In [None]:
# Dominion Gbadamosi - 20243561
## code runs
### Reference to existing implementation: https://www.kaggle.com/code/rooshroosh/dqn-breakout

## Import Libraries and Define Environment

In [None]:
# Importing Necessary Libraries
import gym
from gym import envs, wrappers
import numpy as np
import tensorflow as tf
from keras.models import Model
from keras.layers import Input, Dense, Flatten, concatenate
from keras.optimizers import Adam
import cv2
from collections import deque
import random
import matplotlib.pyplot as plt
from matplotlib.animation import FuncAnimation
from IPython.display import display, clear_output
from keras.preprocessing import image
import os
import sys

In [None]:
physical_devices = tf.config.experimental.list_physical_devices('GPU')
if len(physical_devices) > 0:
    tf.config.experimental.set_memory_growth(physical_devices[0], True)


print("Num GPUs Available: ", len(physical_devices))

# Create the Breakout environment
env = gym.make('Breakout-v4', render_mode='rgb_array')
env.metadata['render_fps'] = 60  # Set the desired fps value
# Reset the environment
state = env.reset()

#Display the action meanings
env.unwrapped.get_action_meanings()

# Action and observation spaces
print("Action space:", env.action_space)
print("Observation space:", env.observation_space)

# Maximum episode steps
print("Max episode steps:", env.spec.max_episode_steps)

# Reward range
print("Reward range:", env.reward_range)

# Display the Breakout environment after the reset
plt.imshow(env.render())
plt.show()

## Defining Basic Hyperparameters

In [None]:
learning_rate=0.0001
# For training the agent
episodes = 300
batch_size = 32
state_size = (84, 84, 1)  # Update the state size to match the input shape

## Defining Dueling DQN Model (w/ more Hyperparameters)

In [None]:
def build_model(input_shape, num_actions):

    tf.random.set_seed(42) #set a specific seed value
    
    # Neural network architecture for the dueling DQN
    input_layer = Input(shape=input_shape)
    x = Flatten()(input_layer)
    x = Dense(512, activation='relu')(x)

    # Value stream
    val_stream = Dense(256, activation='relu')(x)
    value = Dense(1)(val_stream)

    # Advantage stream
    adv_stream = Dense(256, activation='relu')(x)
    advantage = Dense(num_actions)(adv_stream)

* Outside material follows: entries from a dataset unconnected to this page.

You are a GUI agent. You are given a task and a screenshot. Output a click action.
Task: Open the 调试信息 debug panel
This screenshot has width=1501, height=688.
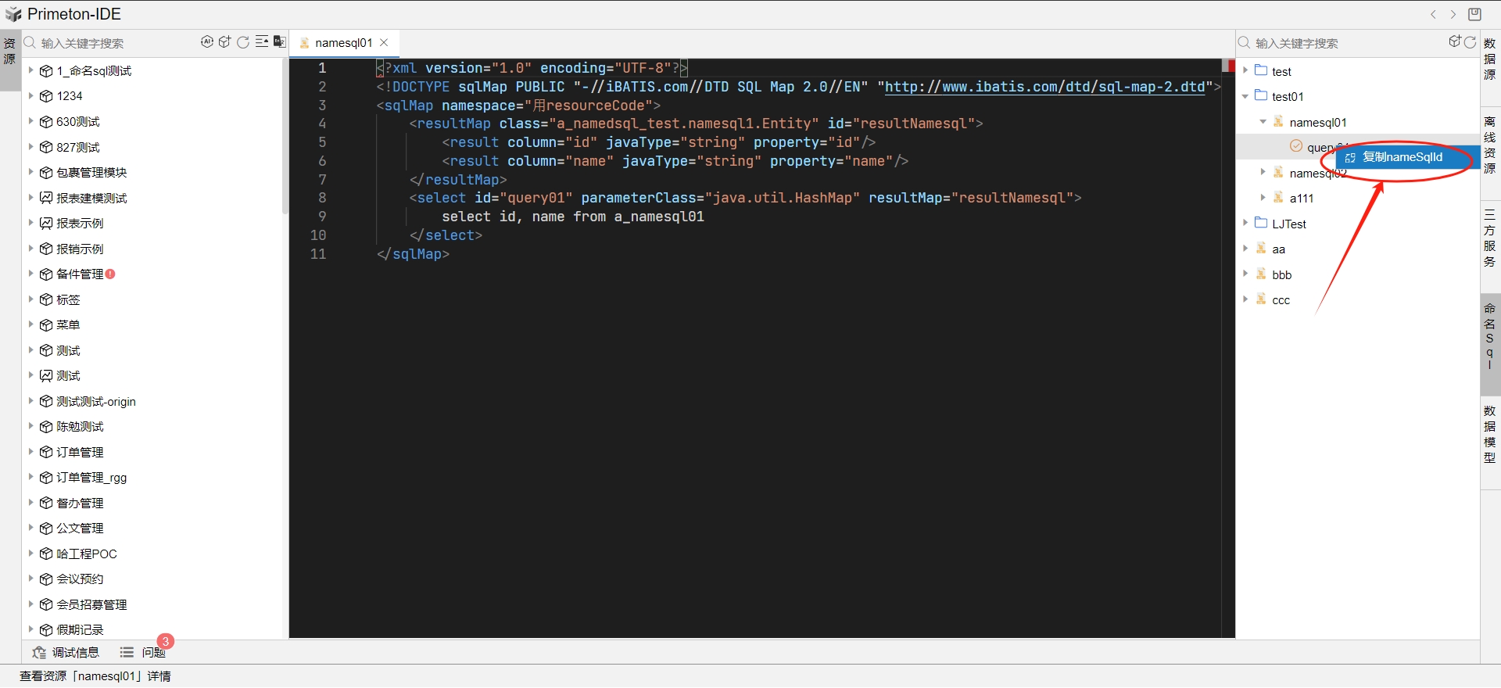[x=66, y=652]
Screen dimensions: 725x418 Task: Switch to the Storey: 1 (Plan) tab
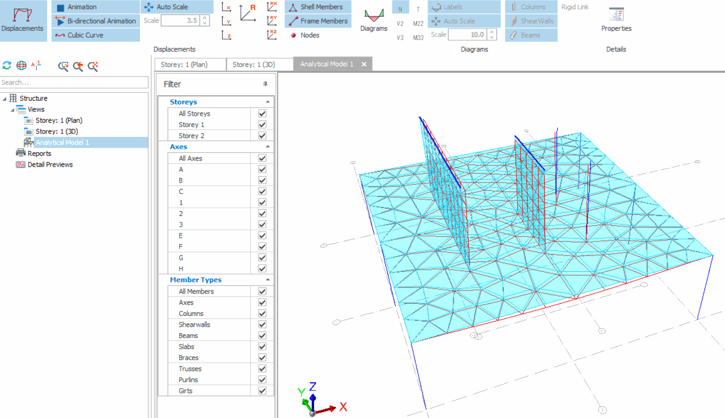(x=185, y=65)
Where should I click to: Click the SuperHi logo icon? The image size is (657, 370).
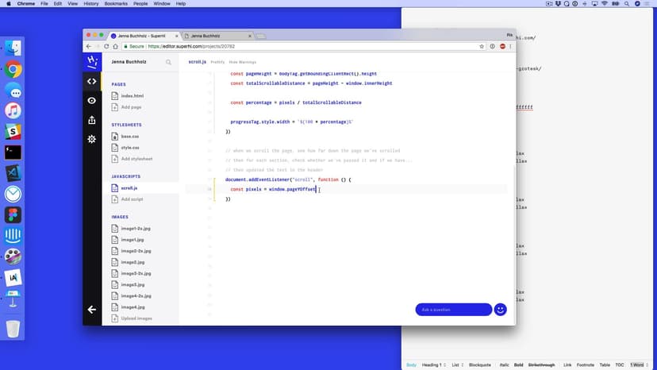tap(92, 61)
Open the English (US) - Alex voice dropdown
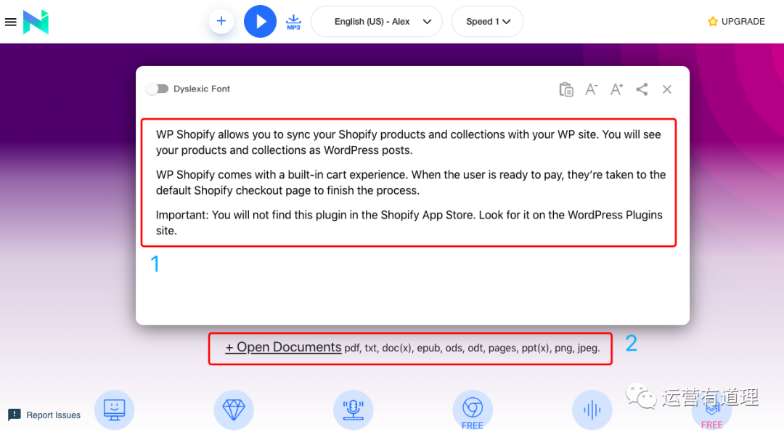 point(376,22)
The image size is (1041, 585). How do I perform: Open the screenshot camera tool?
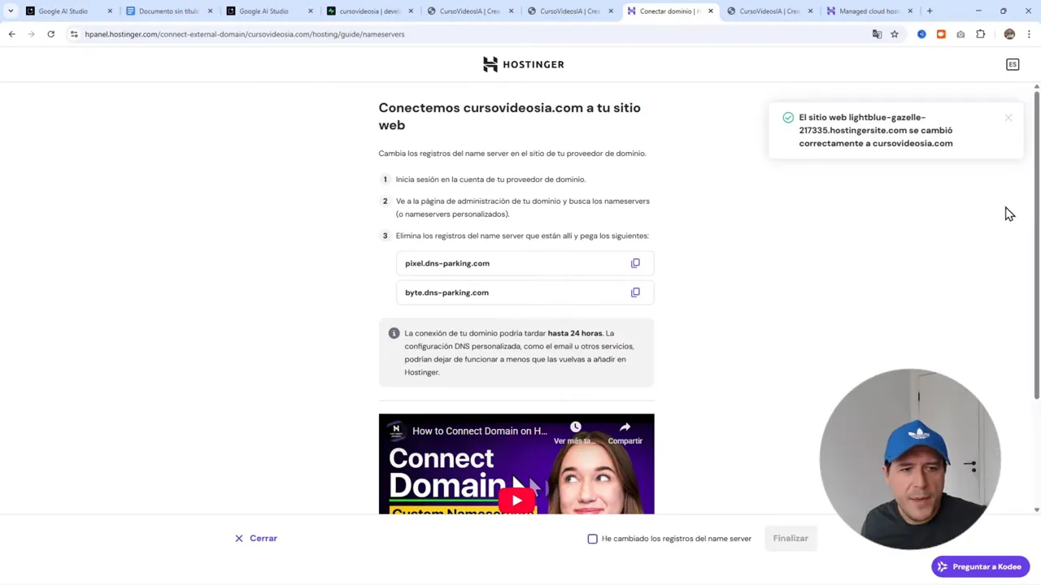[x=960, y=34]
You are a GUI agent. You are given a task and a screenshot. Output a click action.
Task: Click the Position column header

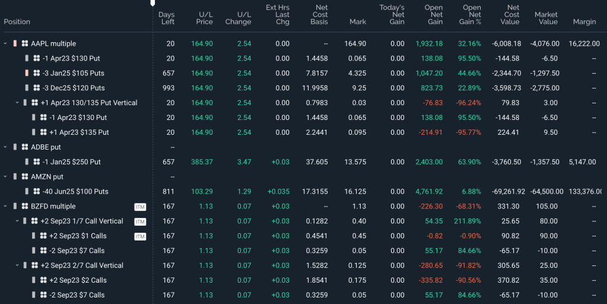click(x=17, y=22)
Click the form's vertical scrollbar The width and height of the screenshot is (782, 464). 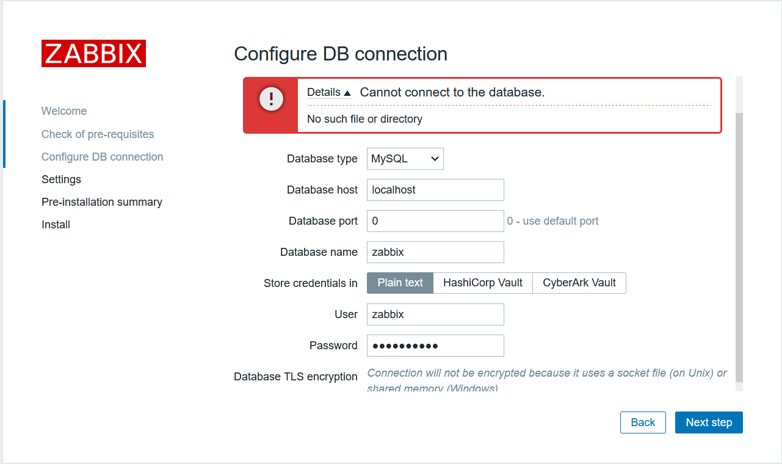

    # Combine value and advantage streams
    mean_advantage = concatenate([value, advantage])

    # Duelling layer
    dueling_layer = Dense(num_actions + 1, activation='linear')(mean_advantage)

    model = Model(inputs=input_layer, outputs=dueling_layer)
    model.compile(optimizer=Adam(learning_rate), loss='mse')

    return model

## Defining the DQN Agent

In [None]:
# Define the agent
class DQNAgent:
    def __init__(self, state_size, action_size):
        # Agent initialization (More Hyperparameters)
        self.state_size = state_size
        self.action_size = action_size
        self.memory = deque(maxlen=10000)  # Replay memory buffer
        self.gamma = 0.99  # Discount factor for future rewards
        self.epsilon = 1.0  # Exploration-exploitation trade-off
        self.epsilon_decay = 0.995  # Decay rate for exploration
        self.epsilon_min = 0.01  # Minimum exploration rate
        self.model = build_model(state_size, action_size)  # Main DQN model
        self.target_model = build_model(state_size, action_size)  # Target DQN model

    def preprocess_state(self, state):
        # Extract the state from the tuple if needed
        if isinstance(state, tuple):
            state = state[0]
    
        # Ensure that the state is in the correct format (RGB image)
        if len(state.shape) == 3 and state.shape[2] == 3:
            # Convert RGB to grayscale
            state = cv2.cvtColor(state, cv2.COLOR_RGB2GRAY)
    
        # Resize the state
        state = cv2.resize(state, (84, 84))
    
        # Normalize pixel values to the range [0, 1]
        state = state / 255.0
    
        return state


    def remember(self, state, action, reward, next_state, done):
        # Extract the actual state and next_state from the tuple if needed
        state = state[0] if isinstance(state, tuple) else state
        next_state = next_state[0] if isinstance(next_state, tuple) else next_state

        # Store experience in replay memory
        self.memory.append((state, action, reward, next_state, done))

    def act(self, state):
        # Exploration-exploitation trade-off when selecting an action
        if np.random.rand() <= self.epsilon:
            return random.randrange(self.action_size)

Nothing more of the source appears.